[Python-Dev] patch: try/finally in generators
Guido van Rossum
guido@python.org
Mon, 29 Jul 2002 15:40:01 -0400
> > > http://www.python.org/sf/584626
> > >
> > > This patch removes the limitation of not allowing yield in the
> > > try part of a try/finally. The dealloc function of a generator
> > > checks if the generator is still alive and resumes it one last
> > > time from the return instruction at the end of the code, causing
> > > any try/finally blocks to be triggered. Any exceptions raised
> > > are treated just like exceptions in a __del__ finalizer (printed
> > > and ignored).
> >
> > I'm not sure I understand what it does. The return instruction at
> > the end of the code, if I take this literally, isn't enclosed in
> > any try/finally blocks. So how can this have the desired effect?
>
> They're on the block stack. The stack unwind does the rest.

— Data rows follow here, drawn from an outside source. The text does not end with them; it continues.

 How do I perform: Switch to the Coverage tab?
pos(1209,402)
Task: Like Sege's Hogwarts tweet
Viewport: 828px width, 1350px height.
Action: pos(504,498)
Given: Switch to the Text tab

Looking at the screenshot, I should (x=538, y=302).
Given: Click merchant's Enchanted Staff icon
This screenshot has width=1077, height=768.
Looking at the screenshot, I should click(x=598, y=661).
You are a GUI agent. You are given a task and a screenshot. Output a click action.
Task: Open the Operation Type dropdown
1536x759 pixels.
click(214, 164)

OK. Your way to find the last return statement gives me the willies
though. :-(
> > Have you verified that Jython can implement these semantics too?
>
> I don't see why not. The trick of jumping to the end was just my way
> to avoid adding a flag or some magic value to signal to eval_frame
> that it needs to trigger the block stack unwind on ceval.c:2201.
> There must be many other ways to implement this.
Please go to the Jython developers and ask their opinion.
Implementing yield in Java is a bit of a hack, and we've been careful
to make it possible at all. I don't want to break it.
Of course, since Jython has garbage collection, your finally clause
may be executed later than you had expected it, or not at all! Are
you sure you want this? I don't recall all the reasons why this
restriction was added to the PEP, but I believe it wasn't just because
we couldn't figure out how to implement it -- it also had to do with
not being able to explain what exactly the semantics would be.
> > Do you *really* need this?
>
> I'm a plumber. I make pipelines by chaining iterators and
> transformations. My favorite fittings are generator functions and
> closures so I rarely need to actually define a class. One of my
> generator functions needed to clean up some stuff so I naturally
> used a try/finally block. When the compiler complained I recalled
> that when I first read with excitement about generator functions
> there was a comment there about some arbitrary limitation of yield
> statements in try/finally blocks...
>
> Anyway, I ended up creating a temporary local object just so I could
> take advantage of its __del__ method for cleanup but I really didn't
> like it. After a quick look at ceval.c I realized that it would be
> easy to fix this by having the dealloc function simulate a return
> statement just after the yield that was never resumed. So I wrote a
> little patch to remove something that I consider a wart.
There are a few other places that invoke Python code in a dealloc
handler (__del__ invocations in classobject.c and typeobject.c). They
do a more complicated dance with the reference count. Can you check
that you are doing the right thing?
I'd also like to get Neil Schemenauer's review of the code, since he
knows best how generators work under the covers.